CGT payable on inherited property?

Hi Guys,

Say if i acquire a property when an elder passes on and i sell it for more than the valuation price at the time it was transfered into my name, do i have to pay CGT on the difference?

cheers
 
Hi Guys,

Say if i acquire a property when an elder passes on and i sell it for more than the valuation price at the time it was transfered into my name, do i have to pay CGT on the difference?

cheers

You generally will be deemed to acquire it at the valuation on the date of death. But many variables - if you live in it, if it was an investment property/owner occupied by the deceased etc etc.
 
Hi Guys,

Say if i acquire a property when an elder passes on and i sell it for more than the valuation price at the time it was transfered into my name, do i have to pay CGT on the difference?

cheers

As Terry says, it requires a detailed history of pre/post CGT status and any main residence use by the deceased.

We don't have inheritance tax in Australia ... we have an enormously complicated CGT.

Rob
 
Basically if i acquire at say 400k, and the valuation was done at 400k.

Either reside or lease out the property after transfer.

If i sell at anything higher later on i would be liable for CGT on that amount above 400k?

If this is true, then wouldnt it be ideal to have it valued higher around the transfer time.?
 
Basically if i acquire at say 400k, and the valuation was done at 400k.

"Acquire at 400k" ... does this mean you purchased the asset from the LPR ?

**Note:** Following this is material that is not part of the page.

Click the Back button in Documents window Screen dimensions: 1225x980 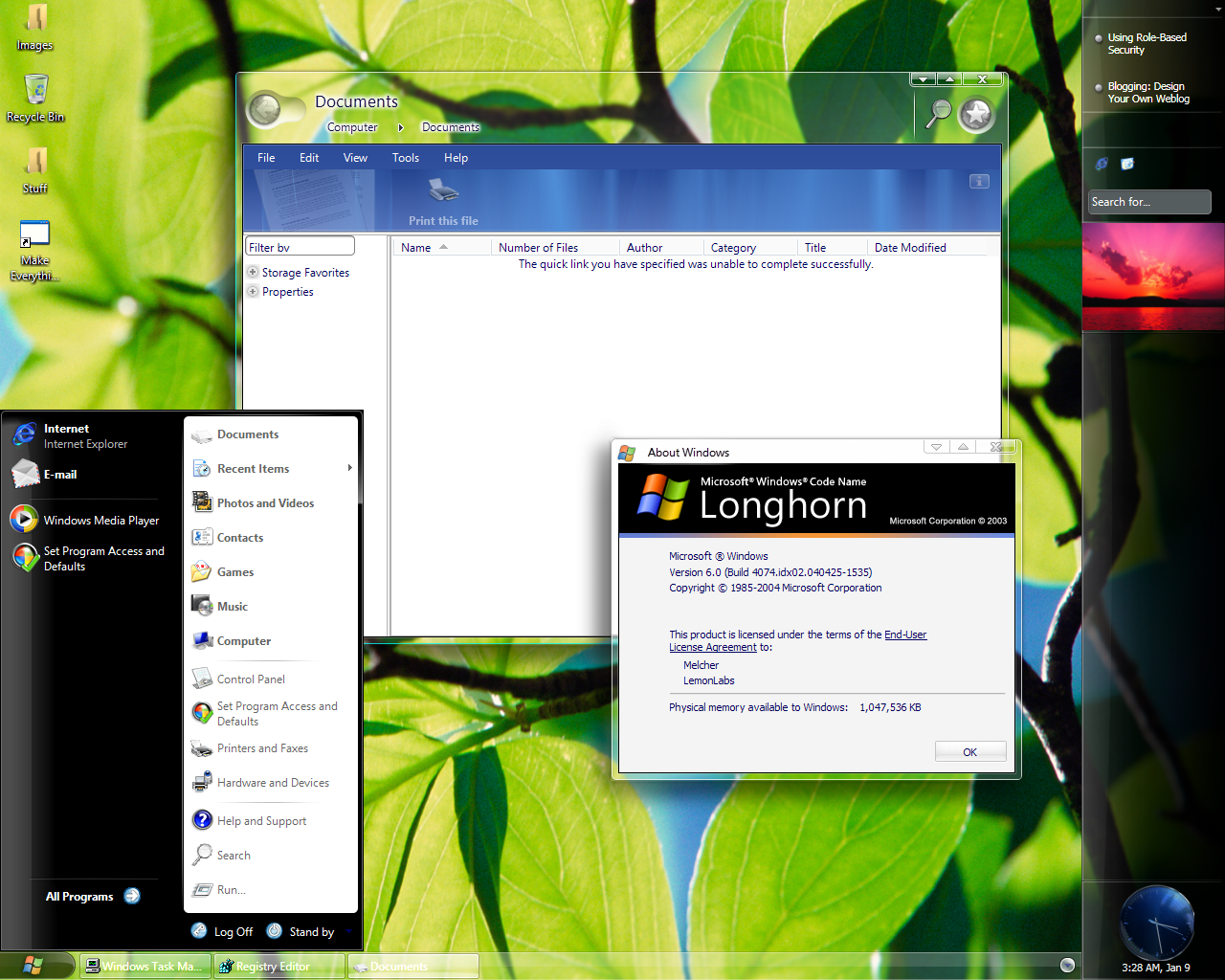pos(265,111)
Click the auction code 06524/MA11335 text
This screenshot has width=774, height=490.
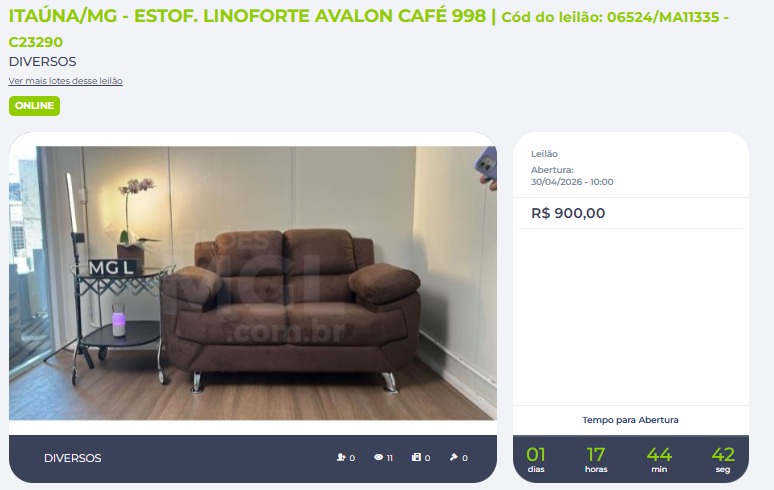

If it passes to you through a will or intestacy then you will inherit the deceased's cost base unless it was their pre-CGT asset or occupied as their main residence at time of death.

There are numerous other exceptions.

Valuation is not optional, it may be required depending upon circumstances.

Rob
 
And if its sold at less than the valuation, would that be considered a loss that would carry forward to offset future gains?
 
And if its sold at less than the valuation, would that be considered a loss that would carry forward to offset future gains?

There is NO VALUATION if inheriting a dwelling that is a post-CGT asset that was not a main residence of the deceased at time of death.

You seem to already know the valuation exceptions and have discounted the other more common rules.

Rob
 
There is NO VALUATION if inheriting a dwelling that is a post-CGT asset that was not a main residence of the deceased at time of death.

You seem to already know the valuation exceptions and have discounted the other more common rules.

Rob

ok, but from my understanding in order to transfer a title from the deceased, you need to pay stamp duty and in order to pay stamp duty you need a valuation done.

Right? Wrong?
 
ok, but from my understanding in order to transfer a title from the deceased, you need to pay stamp duty and in order to pay stamp duty you need a valuation done.

Right? Wrong?

Transfer for a deceased estate to a beneficiary is usually exempt from duty - or nominal $50 duty. No valuation would be needed.

What are we talking about here - main residence of the deceased or was it an IP? Pre CGT asset?
 
To summarise, this would be correct?

If the deceased person bought the property before 1986 (i.e. before CGT), then when the property is transferred to the beneficiary under a will then a valuation will need to occur to ascertain the market value. This is regardless of whether the deceased lived in the house or it was an IP.

If the deceased was living in the house, and it was bought after 1986, then upon transfer to the beneficiary a valuation would be needed because the cost base has to be re-established as of today since there was a CGT exemption due to the PPOR.

If the house was an IP and bought after 1986, then there is no need for a valuation because the cost base is what he paid for it originally.